[Supplied records — start]
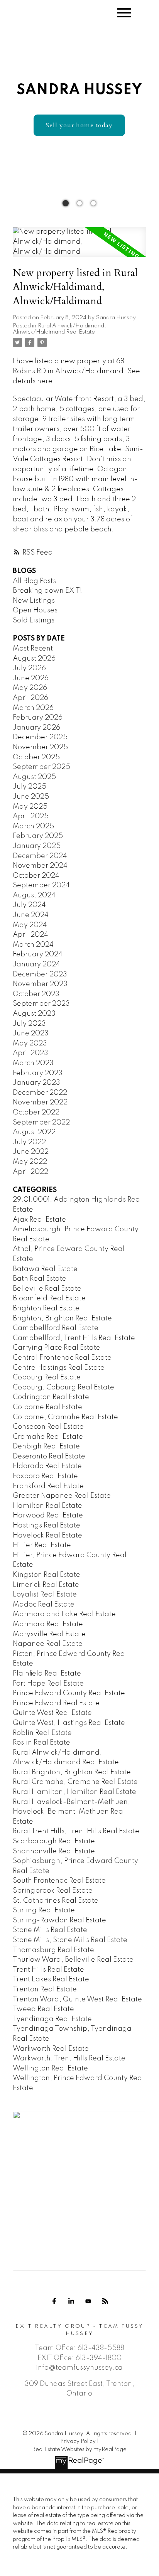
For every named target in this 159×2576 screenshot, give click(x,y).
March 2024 (33, 944)
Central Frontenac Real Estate (62, 1357)
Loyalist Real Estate (45, 1594)
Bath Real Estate (39, 1278)
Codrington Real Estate (51, 1397)
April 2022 (30, 1171)
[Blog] (105, 2301)
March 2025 (33, 826)
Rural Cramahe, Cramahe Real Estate (75, 1782)
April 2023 (30, 1053)
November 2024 (40, 865)
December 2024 (40, 856)
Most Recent (33, 648)
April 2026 (30, 698)
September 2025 (41, 767)
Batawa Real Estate (45, 1269)
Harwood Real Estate (48, 1515)
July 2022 (29, 1142)
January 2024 (36, 964)
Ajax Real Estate (39, 1219)
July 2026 (29, 668)
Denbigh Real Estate (46, 1446)
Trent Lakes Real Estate (51, 1979)
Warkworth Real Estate (51, 2048)
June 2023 (31, 1033)
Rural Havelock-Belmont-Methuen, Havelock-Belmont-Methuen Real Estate (71, 1812)
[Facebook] (54, 2301)
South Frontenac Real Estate (59, 1880)
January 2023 (36, 1082)
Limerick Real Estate (46, 1584)
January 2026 (36, 727)
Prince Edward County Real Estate (69, 1693)
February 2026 (38, 717)
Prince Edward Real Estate (56, 1703)
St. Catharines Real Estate (55, 1900)
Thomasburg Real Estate (53, 1950)
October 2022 (36, 1112)
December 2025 (40, 737)
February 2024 (38, 954)
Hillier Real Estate (42, 1545)
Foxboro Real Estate (45, 1476)
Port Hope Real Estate (48, 1683)
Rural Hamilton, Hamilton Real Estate (74, 1792)
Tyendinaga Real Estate (52, 2019)
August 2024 (34, 895)
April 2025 (31, 816)
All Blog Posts (34, 581)
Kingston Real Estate (46, 1574)
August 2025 (34, 777)
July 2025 (29, 786)
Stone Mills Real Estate (50, 1930)
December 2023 (40, 974)
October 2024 (36, 875)
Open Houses (35, 610)
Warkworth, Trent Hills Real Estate (69, 2058)
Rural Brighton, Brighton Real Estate (72, 1772)
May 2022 (30, 1161)
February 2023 (38, 1073)
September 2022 (41, 1122)
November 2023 (40, 984)
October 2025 (36, 757)
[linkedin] (71, 2301)
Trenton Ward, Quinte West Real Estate (77, 1999)
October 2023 (36, 994)
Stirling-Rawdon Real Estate (59, 1920)
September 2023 (41, 1003)
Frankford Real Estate (48, 1486)
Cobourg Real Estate (47, 1377)
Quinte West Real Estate (52, 1712)
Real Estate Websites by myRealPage (79, 2449)
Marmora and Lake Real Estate (64, 1614)
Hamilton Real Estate (47, 1505)
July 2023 (29, 1023)
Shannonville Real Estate (54, 1851)
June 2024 (31, 915)
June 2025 (31, 796)
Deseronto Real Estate (49, 1456)
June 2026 (31, 678)
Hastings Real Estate (46, 1525)
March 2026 (33, 708)
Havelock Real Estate (47, 1535)
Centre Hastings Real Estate (59, 1367)
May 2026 (30, 687)
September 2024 (41, 885)
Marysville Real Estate (49, 1634)
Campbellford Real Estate (55, 1328)
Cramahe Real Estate (48, 1436)
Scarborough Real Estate (54, 1841)
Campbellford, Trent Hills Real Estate (74, 1338)
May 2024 (30, 925)
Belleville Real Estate (47, 1288)
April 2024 (30, 934)
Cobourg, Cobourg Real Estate (63, 1387)
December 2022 (40, 1092)
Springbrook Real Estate (53, 1890)
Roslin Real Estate (41, 1742)
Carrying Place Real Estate (56, 1347)
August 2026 (34, 658)
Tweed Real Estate (43, 2009)
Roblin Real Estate (42, 1733)
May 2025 (30, 806)
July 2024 (29, 905)
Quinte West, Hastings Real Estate (69, 1723)
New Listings (34, 600)
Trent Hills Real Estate (48, 1969)
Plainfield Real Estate (47, 1673)
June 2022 (31, 1151)
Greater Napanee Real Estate (62, 1495)
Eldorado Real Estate (47, 1466)
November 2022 (40, 1102)
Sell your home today (79, 125)
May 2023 (30, 1043)
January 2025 (37, 846)
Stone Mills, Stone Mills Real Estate (70, 1940)
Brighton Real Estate (46, 1308)
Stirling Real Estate (44, 1910)
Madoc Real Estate (43, 1604)
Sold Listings (33, 620)
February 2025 (38, 836)
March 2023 (33, 1063)
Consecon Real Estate (48, 1426)
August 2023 (34, 1013)
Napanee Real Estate (48, 1643)
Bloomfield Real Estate (49, 1298)
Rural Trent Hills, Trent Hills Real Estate (76, 1831)
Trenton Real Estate (45, 1989)
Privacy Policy (78, 2441)
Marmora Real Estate (48, 1624)
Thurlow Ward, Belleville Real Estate (73, 1959)
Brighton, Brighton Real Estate (62, 1318)
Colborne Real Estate (47, 1407)
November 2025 (40, 747)
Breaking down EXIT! (47, 590)
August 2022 (34, 1132)
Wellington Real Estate (50, 2068)
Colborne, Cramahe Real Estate (65, 1417)
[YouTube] (88, 2301)
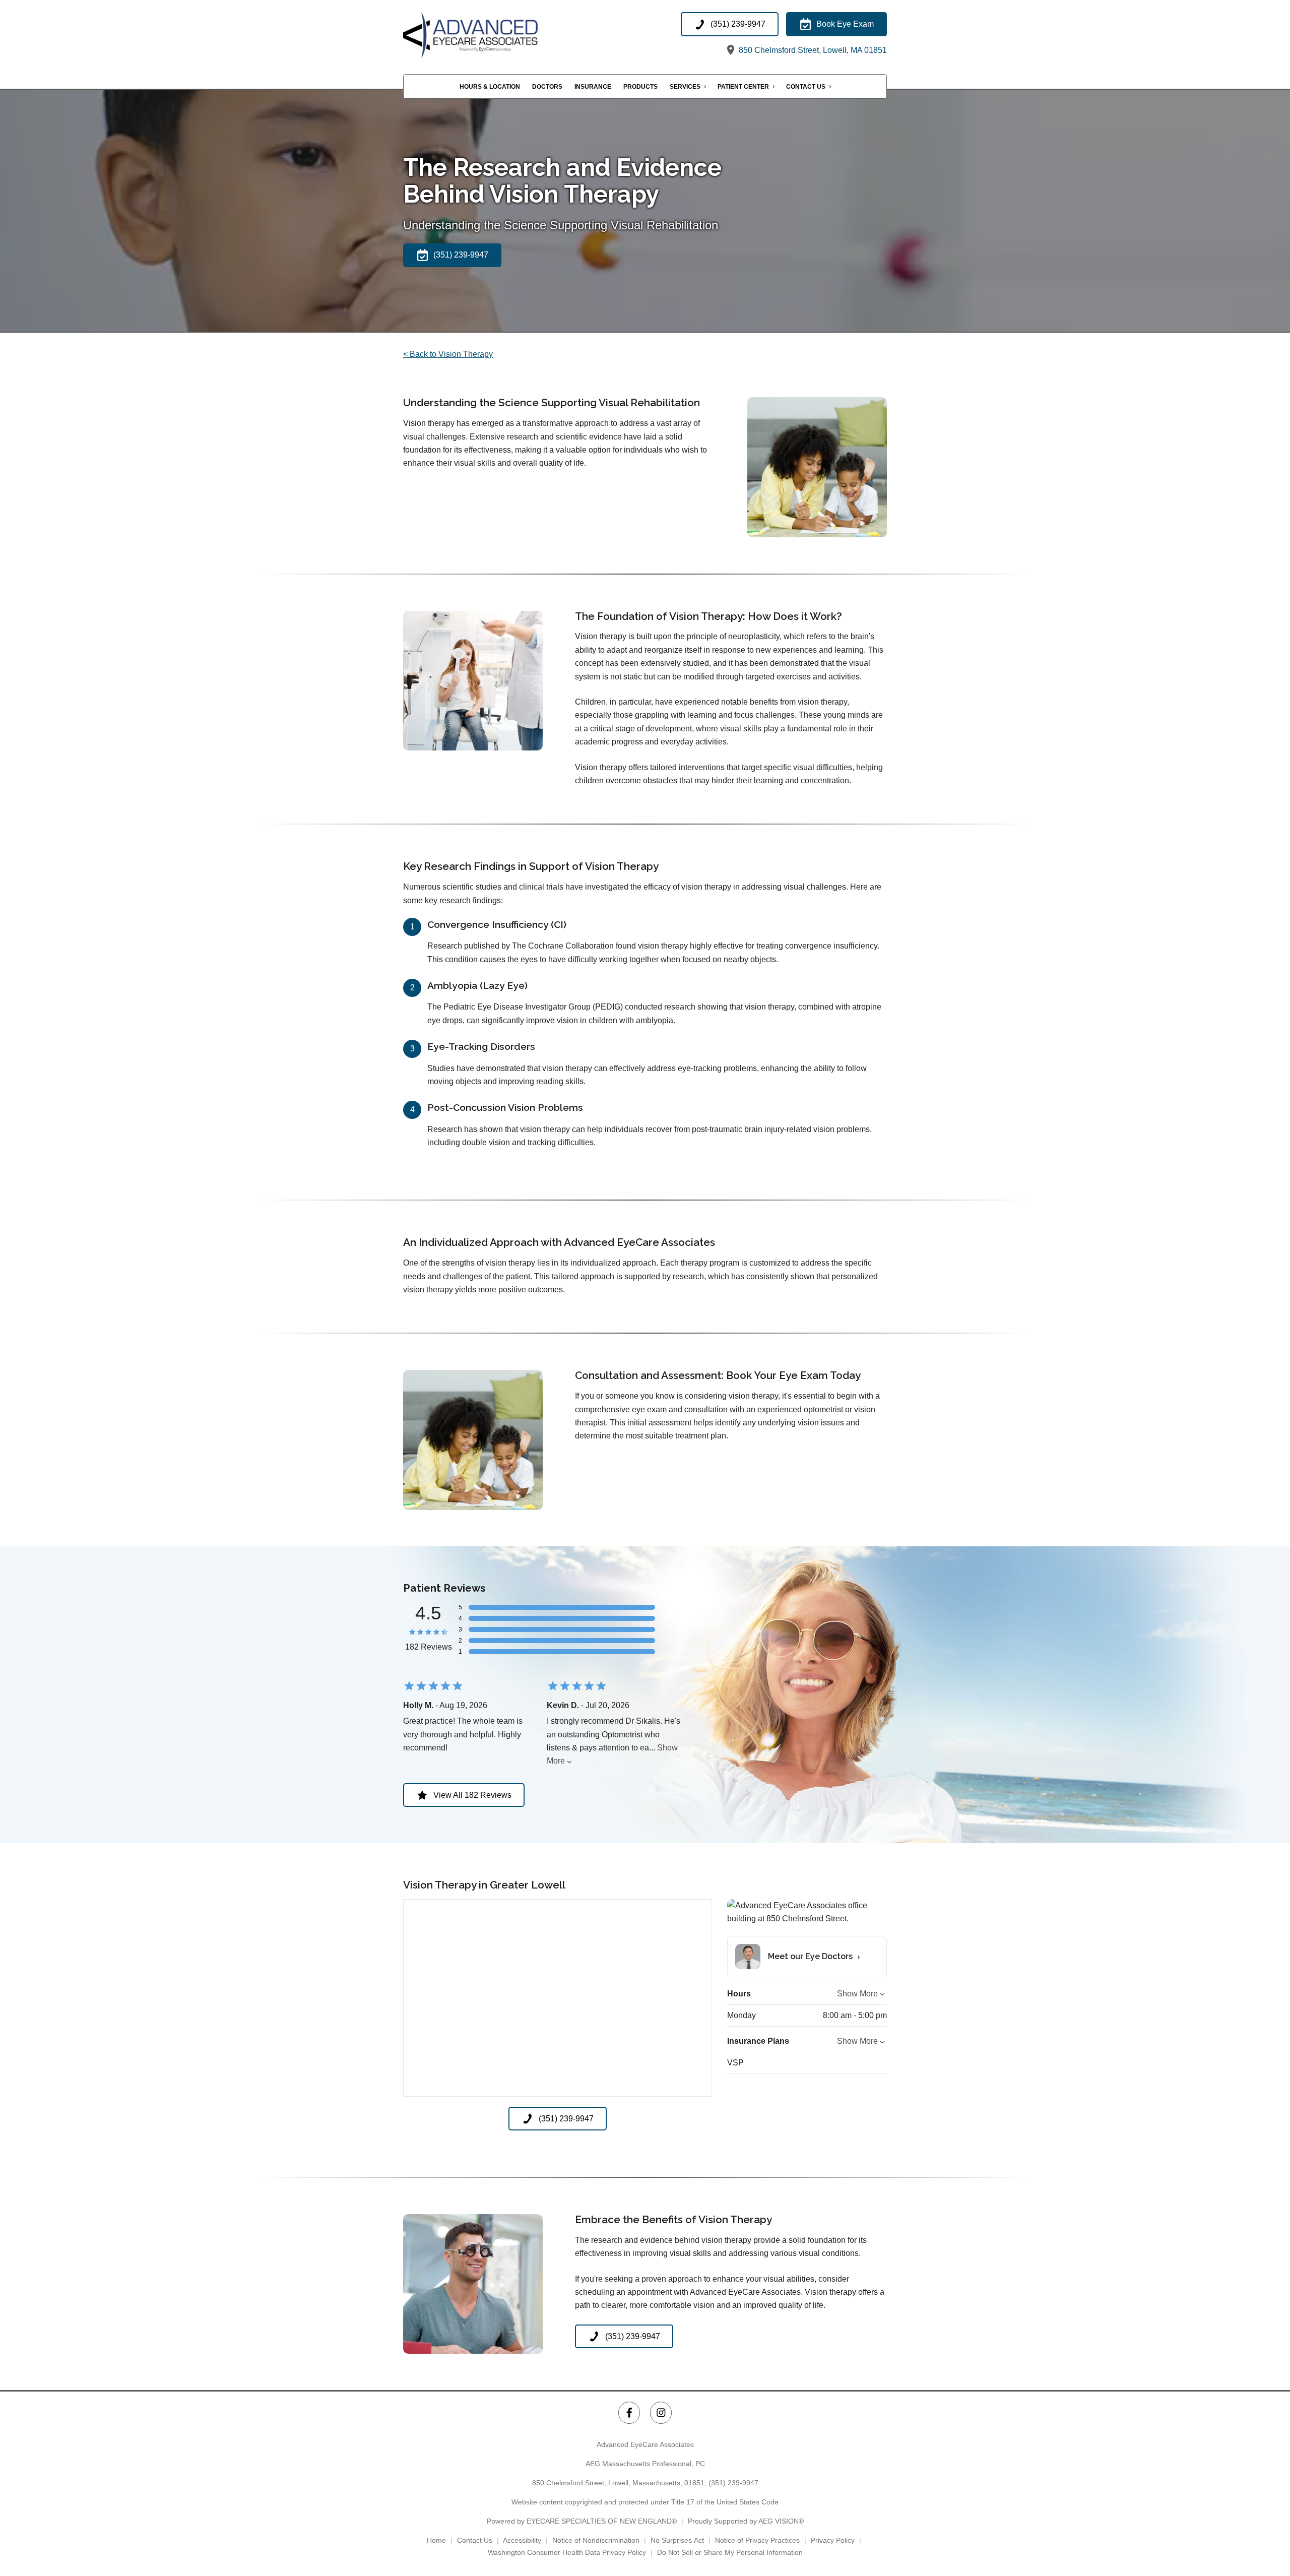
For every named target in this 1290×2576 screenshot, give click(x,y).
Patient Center (743, 86)
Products (640, 86)
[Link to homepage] (494, 34)
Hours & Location (490, 86)
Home (436, 2540)
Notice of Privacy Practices (757, 2540)
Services (685, 86)
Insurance (592, 86)
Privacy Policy (833, 2540)
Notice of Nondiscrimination (595, 2540)
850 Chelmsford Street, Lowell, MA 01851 (812, 50)
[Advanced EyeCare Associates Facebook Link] (629, 2412)
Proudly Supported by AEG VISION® (746, 2521)
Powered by (582, 2521)
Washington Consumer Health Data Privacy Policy (567, 2552)
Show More (857, 1993)
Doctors (547, 86)
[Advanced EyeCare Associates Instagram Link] (661, 2412)
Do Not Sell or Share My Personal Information (730, 2552)
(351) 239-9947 (733, 2483)
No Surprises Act (677, 2540)
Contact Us (805, 86)
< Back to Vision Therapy (448, 354)
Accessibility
[Supplied records — finish]
== Activity ==
Could you return all the entries exactly as they appear, minus the pictures?

== Output of the exercise ==
For every named target in this 159×2576 screenshot, give click(x,y).
March 2024 (33, 944)
Central Frontenac Real Estate (62, 1357)
Loyalist Real Estate (45, 1594)
Bath Real Estate (39, 1278)
Codrington Real Estate (51, 1397)
April 2022 (30, 1171)
[Blog] (105, 2301)
March 2025 (33, 826)
Rural Cramahe, Cramahe Real Estate (75, 1782)
April 2023 (30, 1053)
November 2024 (40, 865)
December 2024 (40, 856)
Most Recent (33, 648)
April 2026 (30, 698)
September 2025 (41, 767)
Batawa Real Estate (45, 1269)
Harwood Real Estate (48, 1515)
July 2022 (29, 1142)
January 2024 (36, 964)
Ajax Real Estate (39, 1219)
July 2026 (29, 668)
Denbigh Real Estate (46, 1446)
Trent Lakes Real Estate (51, 1979)
Warkworth Real Estate (51, 2048)
June 2023 (31, 1033)
Rural Havelock-Belmont-Methuen, Havelock-Belmont-Methuen Real Estate (71, 1812)
[Facebook] (54, 2301)
South Frontenac Real Estate (59, 1880)
January 2023 (36, 1082)
Limerick Real Estate (46, 1584)
January 2026 (36, 727)
Prince Edward County Real Estate (69, 1693)
February 2026 (38, 717)
Prince Edward Real Estate (56, 1703)
St. Catharines Real Estate (55, 1900)
Thomasburg Real Estate (53, 1950)
October 2022 (36, 1112)
December 2025 (40, 737)
February 2024 (38, 954)
Hillier Real Estate (42, 1545)
Foxboro Real Estate (45, 1476)
Port Hope Real Estate (48, 1683)
Rural Hamilton, Hamilton Real Estate (74, 1792)
Tyendinaga Real Estate (52, 2019)
August 2024 (34, 895)
April 2025 (31, 816)
All Blog Posts (34, 581)
Kingston Real Estate (46, 1574)
August 2025 (34, 777)
July 2025 (29, 786)
Stone Mills Real Estate (50, 1930)
December 2023 (40, 974)
October 2024 (36, 875)
Open Houses (35, 610)
Warkworth, Trent Hills Real Estate (69, 2058)
Rural Brighton, Brighton Real Estate (72, 1772)
May 2022 (30, 1161)
February 2023 (38, 1073)
September 2022 (41, 1122)
November 2023 (40, 984)
October 2025 (36, 757)
[linkedin] (71, 2301)
Trenton Ward, Quinte West Real Estate (77, 1999)
October 2023 (36, 994)
Stirling-Rawdon Real Estate (59, 1920)
September 2023 (41, 1003)
Frankford Real Estate (48, 1486)
Cobourg Real Estate (47, 1377)
Quinte West Real Estate (52, 1712)
Real Estate Websites by myRealPage (79, 2449)
Marmora and Lake Real Estate (64, 1614)
Hamilton Real Estate (47, 1505)
July 2023 (29, 1023)
Shannonville Real Estate (54, 1851)
June 2024 (31, 915)
June 2025 (31, 796)
Deseronto Real Estate (49, 1456)
June 2026 (31, 678)
Hastings Real Estate (46, 1525)
March 2026 (33, 708)
Havelock Real Estate (47, 1535)
Centre Hastings Real Estate (59, 1367)
May 2026 (30, 687)
September 2024 (41, 885)
Marysville Real Estate (49, 1634)
Campbellford Real Estate (55, 1328)
Cramahe Real Estate (48, 1436)
Scarborough Real Estate (54, 1841)
Campbellford, Trent Hills Real Estate (74, 1338)
May 2024 (30, 925)
Belleville Real Estate (47, 1288)
April 2024 (30, 934)
Cobourg, Cobourg Real Estate (63, 1387)
December 2022 (40, 1092)
Springbrook Real Estate (53, 1890)
Roslin Real Estate (41, 1742)
Carrying Place Real Estate (56, 1347)
August 2026 (34, 658)
Tweed Real Estate (43, 2009)
Roblin Real Estate (42, 1733)
May 2025 (30, 806)
July 2024 (29, 905)
Quinte West, Hastings Real Estate (69, 1723)
New Listings (34, 600)
Trent Hills Real Estate (48, 1969)
Plainfield Real Estate (47, 1673)
June 2022 (31, 1151)
Greater Napanee Real Estate (62, 1495)
Eldorado Real Estate (47, 1466)
November 2022 (40, 1102)
Sell your home today (79, 125)
May 2023 (30, 1043)
January 2025 (37, 846)
Stone Mills, Stone Mills Real Estate (70, 1940)
Brighton Real Estate (46, 1308)
Stirling Real Estate (44, 1910)
Madoc Real Estate (43, 1604)
Sold Listings (33, 620)
February 2025 (38, 836)
March 2023 (33, 1063)
Consecon Real Estate (48, 1426)
August 2023 (34, 1013)
Napanee Real Estate (48, 1643)
Bloomfield Real Estate (49, 1298)
Rural Trent Hills, Trent Hills Real Estate (76, 1831)
Trenton Real Estate (45, 1989)
Privacy Policy (78, 2441)
Marmora Real Estate (48, 1624)
Thurlow Ward, Belleville Real Estate (73, 1959)
Brighton, Brighton Real Estate (62, 1318)
Colborne Real Estate (47, 1407)
November 2025 (40, 747)
Breaking down EXIT! (47, 590)
August 2022 (34, 1132)
Wellington Real Estate (50, 2068)
Colborne, Cramahe Real Estate (65, 1417)
[YouTube] (88, 2301)
For every named target in this 1290×2576 screenshot, give click(x,y).
Patient Center (743, 86)
Products (640, 86)
[Link to homepage] (494, 34)
Hours & Location (490, 86)
Home (436, 2540)
Notice of Privacy Practices (757, 2540)
Services (685, 86)
Insurance (592, 86)
Privacy Policy (833, 2540)
Notice of Nondiscrimination (595, 2540)
850 Chelmsford Street, Lowell, MA 01851 (812, 50)
[Advanced EyeCare Associates Facebook Link] (629, 2412)
Proudly Supported by AEG VISION® (746, 2521)
Powered by (582, 2521)
Washington Consumer Health Data Privacy Policy (567, 2552)
Show More (857, 1993)
Doctors (547, 86)
[Advanced EyeCare Associates Instagram Link] (661, 2412)
Do Not Sell or Share My Personal Information (730, 2552)
(351) 239-9947 (733, 2483)
No Surprises Act (677, 2540)
Contact Us (805, 86)
< Back to Vision Therapy (448, 354)
Accessibility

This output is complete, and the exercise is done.